The problem didn't afflict ASPs who hosted traditional enterprise software, since their mission in any case was to take charge of the customer's entire IT infrastructure. But this was not the case for ASPs whose business was based on providing a single, Web-delivered application such as salesforce automation, financials or expense management. Their avoidance of any involvement with legacy application architectures was the foundation of their hallmark capaability to offer rapid, low-cost implementation.

Best of Breed Not Enough
Web-native ASPs like Salesforce.com, NetLedger, OpenAir and others were supremely confident that the Web-native model they espoused would bring about the rapid demise of traditional, installed software — but their ambitious plans seemed to have overlooked one vital point. Even though Web-native application services were plainly cheaper and more convenient when compared to their individual offline equivalents, what happened when an enterprise ended up with half-a-dozen applications, each operated by a different provider? With no means of integration, all the benefits of adopting each individual application would be swallowed up by the cost and inconvenience of connecting processes and exchanging data between them.

The absurdity became manifest with the example of San Francisco-based investment bank Putnam Lovell, which decided to bring in ASPs to provide the majority of its IT needs. Among the 20 or so different application providers it had accumulated by late last year, Putnam Lovell contracted Web services network provider Grand Central for the sole purpose of providing integration services among the others.

Clearly, this was not sustainable. What was needed was a simple, standards-based system for exchanging data and managing workflow across multiple distributed applications — one that would be easy to implement and which wouldn't lock providers or their customers into constricted relationships. Yet this was hardly something that such a young industry had the resources to bring into being, let alone achieve widespread agreement and adoption.

XML to the Rescue
Amazingly, the standards these providers have so desperately needed have arrived this year, driven not by their own efforts but by the efforts of the very software industry they intend to supercede. The integration roadblock is melting away like a mound of snow in a spring thaw, dissolved by the rapid adoption of XML-based web services.

The likes of Siebel, SAP, Microsoft and the others expect to preserve their dominance by opening up to standards-based integration with XML and Web services.

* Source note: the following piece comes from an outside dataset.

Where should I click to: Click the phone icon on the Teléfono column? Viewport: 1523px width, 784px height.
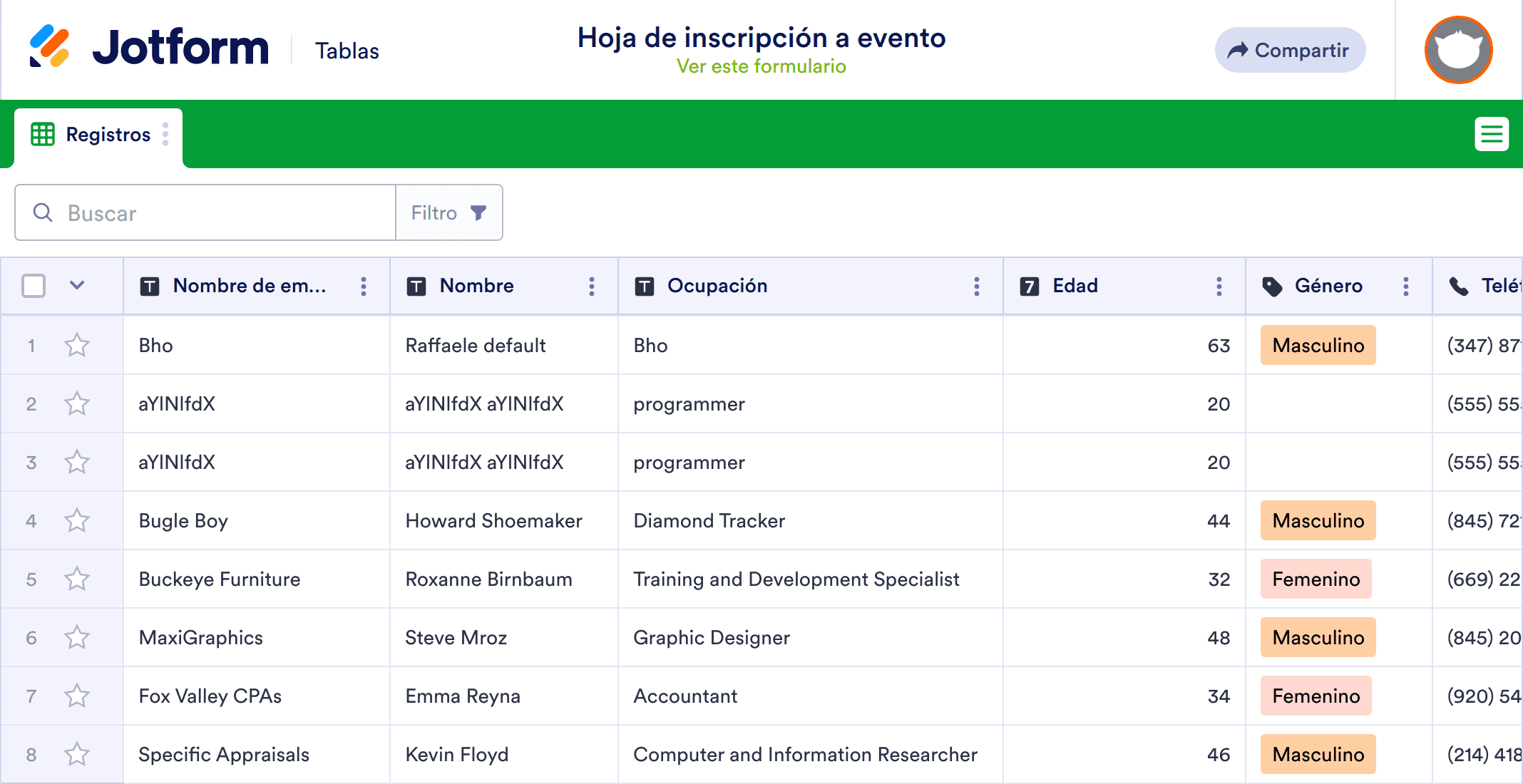(x=1459, y=286)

But they're simultaneously opening the floodgates to an onrush of young contenders, by removing the single biggest obstacle that had previously held back their advance.

Keenly aware of the market reach such capabilities will bring them, many of the most successful Web-native application providers have rushed to add XML and Web services connection capabilities to their offerings. (Among them, see Vocus Unveils API for PR Automation Suite, Intacct Unveils New XML APIs and Salesnet Releases Web Services API).

Not Quite Clear Sailing Ahead
A few more obstacles still litter the road ahead, including the lack of effective tools for metering and management of online services, and most notably the need for developers to fully embrace the loosely coupled design principles required for effective integration of on-demand Web services. But just as those early pioneers were among the first to recognize the true potential of online application delivery, so they may yet prove to be the greatest beneficiaries of Web services-based application integration.